The campus at the University of Wisconsin-Madison erupted this week after the release of two studies documenting the heavy use of race in deciding which students to admit to the undergraduate and law schools....I didn't see the Facebook page. I'd like to see the specific text of what was said. Chavez also talks about the debate that took place on campus that evening, but that event, as I've blogged — here and here — was pretty sedate, so Chavez limits herself to quoting a professor's tweets that called Clegg a "racist" and said he sounded "like the whitest white boy I’ve ever heard."
[The Center for Equal Opportunity] has published studies of racial double standards in admissions at scores of public colleges and universities across the country with similar findings, but none has caused such a violent reaction.
Instead of addressing the findings of the study, the university’s vice provost for diversity, Damon A. Williams, dishonestly told students that “CEO has one mission and one mission only: dismantle the gains that were achieved by the civil-rights movement.” In fact, CEO’s only mission is to promote color-blind equal opportunity so that, in Martin Luther King’s vision, no one will be judged by the color of his or her skin.
Egged on by inflammatory comments by university officials, student groups organized a flashmob via a Facebook page that was filled with propaganda and outright lies about CEO wanting to dismantle their student groups. More than a hundred angry students stormed the press conference at the Doubletree Hotel in Madison, where CEO President Roger Clegg was releasing the study.
Ironically, "whitest white boy" was probably an attempt to convey the very calm and bland recitation of facts and principles that characterized Clegg's presentation. As I've said, the event was sedate. There were no Doubletree antics [at the debate]. Perhaps it was a reverse flashmob, and social media were used effectively to let the students know that they needed to be respectful, allow the speakers to speak, and engage in rational dialogue that makes our university look like the institution of higher learning that it purports to be.
Indeed, Chavez concludes:
You’d think that a responsible university would denounce the intimidation and lack of civility by its students and faculty. Instead, Vice Provost Williams told the student paper, “I’m most excited about how well the students represented themselves, the passion with which they engaged, the respectful tone in how they did it and the thoughtfulness of their questions and interactions.”
It appears that not only are the university’s admissions policies deeply discriminatory, but also that university officials applaud name-calling, distortion and outright physical assault.But Williams's characterization of the debate was correct! Chavez conflates the shameful incident at the Doubletree hotel with the beautifully run event that took place on campus.
If Chavez intends to call citizens to a rational, serious debate about affirmative action, then she must be clear and fair and accurate about all the facts. To do that, she must scrupulously avoid demagoguery.
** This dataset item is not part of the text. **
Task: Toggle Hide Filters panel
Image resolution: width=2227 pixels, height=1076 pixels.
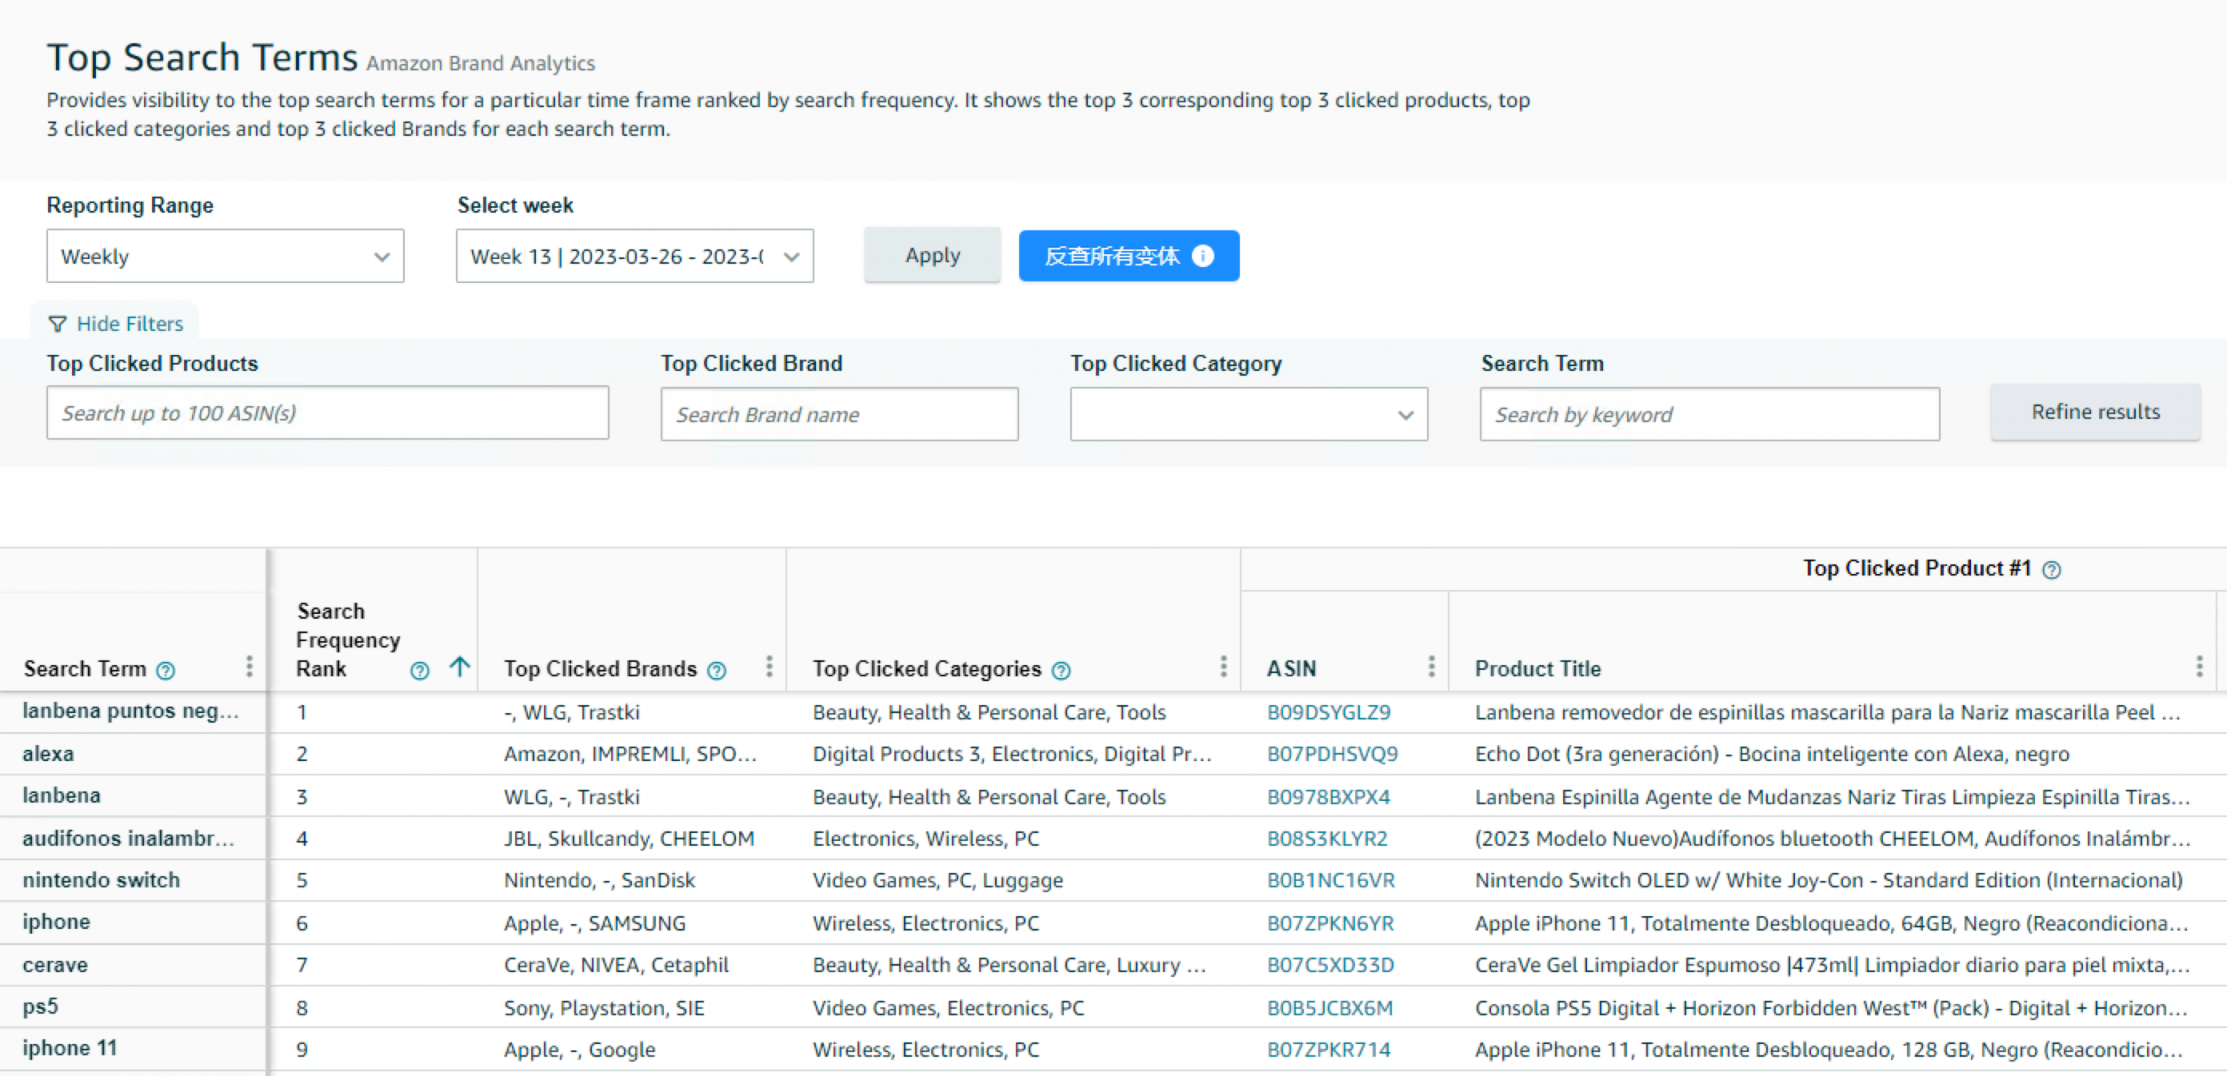Action: (116, 324)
ADDED: The tweeting professor is Sara Goldrick-Rab, who writes an education blog called The Education Optimists. Here is her post about the CEO and Roger Clegg. It concludes: "The organization is not only dead wrong, it is unashamedly racist." Here is her Twitter feed, and I can see that she's responded to my post: "Look at my actual tweet - which was misreported- I was commenting on the very odd way he said the word Latino. Nothing more." Okay, so my speculation about what her tweet meant — which I've amplified in the comments — was completely wrong. He just used the whitest possible pronunciation of the word "Latino."